Read Boston Noir Page 10


  I brushed past a group of drunk sailors in their dress blues as I got up to my corner, the sailors no doubt happy that with the war over, they didn't have to worry about crazed kamikazes smashing into their gun turrets, burning to death out there in the Pacific. They were obviously headed to one of the nearby bars. There were other guys out there as well, though I could always identify the ones who were recently discharged vets: they moved quickly, their eyes flicking around, and whenever there was a loud horn or a backfire from a passing truck, they would freeze in place.

  And then, of course, they would unfreeze. There were years of drinking and raising hell to catch up on.

  I shifted my paper grocery sack from one hand to the other and approached the woman, touched the brim of my fedora with my free hand. "Are you waiting for me?" I asked.

  Her face was pale and frightened, like a young mom seeing blood on her child for the very first time. "Are you Billy Sullivan?"

  "Yep."

  "Yes, I'm here to see you."

  I shrugged. "Then follow me, miss."

  I moved past her and opened the wooden door that led to a small foyer, and then upstairs, the wooden steps creaking under our footfalls. At the top, a narrow hallway led off, three doors on each side, each door with a half-frame of frosted glass. Mine said, B. Sullivan, Investigations, and two of the windows down the hallway were blank. The other three announced a watchmaker, a piano teacher, and a press agent.
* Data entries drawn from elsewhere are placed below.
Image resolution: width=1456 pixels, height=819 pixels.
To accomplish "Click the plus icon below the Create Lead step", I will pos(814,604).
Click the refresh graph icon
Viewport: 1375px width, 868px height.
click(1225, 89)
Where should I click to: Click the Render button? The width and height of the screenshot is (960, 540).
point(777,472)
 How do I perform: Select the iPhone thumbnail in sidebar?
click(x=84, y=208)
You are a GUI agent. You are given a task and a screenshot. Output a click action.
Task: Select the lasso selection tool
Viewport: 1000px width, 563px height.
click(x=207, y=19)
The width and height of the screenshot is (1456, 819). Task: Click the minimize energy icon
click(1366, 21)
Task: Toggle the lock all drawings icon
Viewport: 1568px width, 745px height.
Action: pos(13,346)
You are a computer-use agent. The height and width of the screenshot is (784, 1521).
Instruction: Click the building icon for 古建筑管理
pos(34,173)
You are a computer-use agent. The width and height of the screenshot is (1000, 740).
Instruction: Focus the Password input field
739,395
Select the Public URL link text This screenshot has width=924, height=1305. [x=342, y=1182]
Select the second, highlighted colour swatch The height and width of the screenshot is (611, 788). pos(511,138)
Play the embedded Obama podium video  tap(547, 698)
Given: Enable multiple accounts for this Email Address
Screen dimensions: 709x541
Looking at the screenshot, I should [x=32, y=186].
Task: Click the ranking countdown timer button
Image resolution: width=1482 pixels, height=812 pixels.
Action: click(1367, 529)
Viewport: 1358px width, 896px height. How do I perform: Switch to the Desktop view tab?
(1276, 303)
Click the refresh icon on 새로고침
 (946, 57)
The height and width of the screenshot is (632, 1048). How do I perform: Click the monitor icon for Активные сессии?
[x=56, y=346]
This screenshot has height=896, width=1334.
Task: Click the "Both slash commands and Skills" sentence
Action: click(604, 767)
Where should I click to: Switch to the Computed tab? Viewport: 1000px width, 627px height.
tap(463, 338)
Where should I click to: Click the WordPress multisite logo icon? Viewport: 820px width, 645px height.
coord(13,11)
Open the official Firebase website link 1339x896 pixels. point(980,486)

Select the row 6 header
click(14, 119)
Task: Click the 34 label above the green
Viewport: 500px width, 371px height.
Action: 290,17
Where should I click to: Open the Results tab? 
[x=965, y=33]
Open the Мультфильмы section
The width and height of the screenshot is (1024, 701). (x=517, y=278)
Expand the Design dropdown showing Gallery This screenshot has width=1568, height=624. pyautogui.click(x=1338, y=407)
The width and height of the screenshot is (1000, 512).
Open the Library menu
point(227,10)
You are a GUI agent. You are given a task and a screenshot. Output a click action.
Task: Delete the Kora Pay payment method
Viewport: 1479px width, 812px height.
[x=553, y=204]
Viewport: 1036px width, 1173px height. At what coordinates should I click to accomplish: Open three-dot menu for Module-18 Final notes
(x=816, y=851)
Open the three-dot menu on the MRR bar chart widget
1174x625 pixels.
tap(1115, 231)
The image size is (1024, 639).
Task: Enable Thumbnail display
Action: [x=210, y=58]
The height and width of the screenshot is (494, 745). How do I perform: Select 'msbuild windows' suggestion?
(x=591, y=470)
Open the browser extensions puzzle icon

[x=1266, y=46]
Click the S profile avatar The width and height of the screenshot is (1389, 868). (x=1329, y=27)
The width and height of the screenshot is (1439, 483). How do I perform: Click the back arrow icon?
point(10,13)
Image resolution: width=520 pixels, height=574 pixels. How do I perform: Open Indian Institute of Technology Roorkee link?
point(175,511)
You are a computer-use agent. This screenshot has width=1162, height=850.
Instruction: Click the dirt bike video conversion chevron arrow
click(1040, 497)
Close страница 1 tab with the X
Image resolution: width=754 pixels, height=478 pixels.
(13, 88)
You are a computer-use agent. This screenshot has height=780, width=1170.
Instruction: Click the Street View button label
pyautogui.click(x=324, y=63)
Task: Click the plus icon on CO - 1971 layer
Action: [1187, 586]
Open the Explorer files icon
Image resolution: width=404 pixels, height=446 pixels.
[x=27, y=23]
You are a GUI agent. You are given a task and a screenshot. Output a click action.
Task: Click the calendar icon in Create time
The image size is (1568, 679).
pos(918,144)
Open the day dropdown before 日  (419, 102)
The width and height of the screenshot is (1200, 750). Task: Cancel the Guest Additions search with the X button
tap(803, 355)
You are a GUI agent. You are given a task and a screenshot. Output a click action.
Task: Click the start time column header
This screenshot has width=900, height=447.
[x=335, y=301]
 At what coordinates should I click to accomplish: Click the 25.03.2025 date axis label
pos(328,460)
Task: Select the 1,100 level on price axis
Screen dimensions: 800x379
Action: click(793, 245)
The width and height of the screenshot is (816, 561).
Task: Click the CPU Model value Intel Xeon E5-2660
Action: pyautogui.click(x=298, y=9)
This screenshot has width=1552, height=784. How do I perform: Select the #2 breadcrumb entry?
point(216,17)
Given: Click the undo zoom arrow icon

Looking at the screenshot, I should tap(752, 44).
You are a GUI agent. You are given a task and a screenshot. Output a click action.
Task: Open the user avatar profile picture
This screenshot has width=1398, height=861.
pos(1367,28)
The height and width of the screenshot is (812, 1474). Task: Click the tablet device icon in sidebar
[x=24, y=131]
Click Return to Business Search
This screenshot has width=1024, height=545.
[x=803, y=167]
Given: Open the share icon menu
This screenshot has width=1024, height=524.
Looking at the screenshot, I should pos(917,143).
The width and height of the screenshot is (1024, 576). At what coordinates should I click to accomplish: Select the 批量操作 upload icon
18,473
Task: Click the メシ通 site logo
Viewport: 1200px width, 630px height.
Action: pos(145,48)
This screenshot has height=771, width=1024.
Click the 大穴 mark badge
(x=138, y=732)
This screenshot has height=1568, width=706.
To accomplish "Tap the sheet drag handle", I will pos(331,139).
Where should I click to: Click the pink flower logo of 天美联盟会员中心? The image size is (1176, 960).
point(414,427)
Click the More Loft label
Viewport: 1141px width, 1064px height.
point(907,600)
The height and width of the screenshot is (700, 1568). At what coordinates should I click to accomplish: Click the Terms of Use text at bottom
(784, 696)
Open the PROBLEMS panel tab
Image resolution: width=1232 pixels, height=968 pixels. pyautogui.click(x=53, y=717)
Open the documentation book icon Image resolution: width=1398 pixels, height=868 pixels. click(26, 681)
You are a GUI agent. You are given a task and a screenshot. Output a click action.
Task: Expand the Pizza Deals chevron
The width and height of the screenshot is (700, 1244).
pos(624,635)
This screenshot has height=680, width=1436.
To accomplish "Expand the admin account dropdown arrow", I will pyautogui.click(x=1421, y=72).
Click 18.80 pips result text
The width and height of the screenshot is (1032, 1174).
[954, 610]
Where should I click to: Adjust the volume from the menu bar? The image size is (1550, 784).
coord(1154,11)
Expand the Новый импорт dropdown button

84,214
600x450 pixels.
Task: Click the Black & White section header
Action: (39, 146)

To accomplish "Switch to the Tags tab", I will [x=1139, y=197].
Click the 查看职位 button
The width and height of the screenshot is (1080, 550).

  I unlocked the door, flicked on the light, and walked in. There was an old oak desk in the center with my chair, a Remington typewriter on a stand, and two solid filing cabinets with locks. In front of the desk were two wooden chairs, and I motioned my guest to the nearest one. A single window that hadn't been washed since Hoover was president overlooked the square and its flickering neon lights.

  "Be right back," I said, ducking through a curtain off to the side. Beyond the curtain was a small room with a bed, radio, easy chair, table lamp, and icebox. A closed door led to a small bathroom that most days had plenty of hot water. I put a bottle of milk away, tossed the bread on a counter next to the toaster and hot plate, and returned to the office. I took off my coat and hat, and hung both on a coat rack.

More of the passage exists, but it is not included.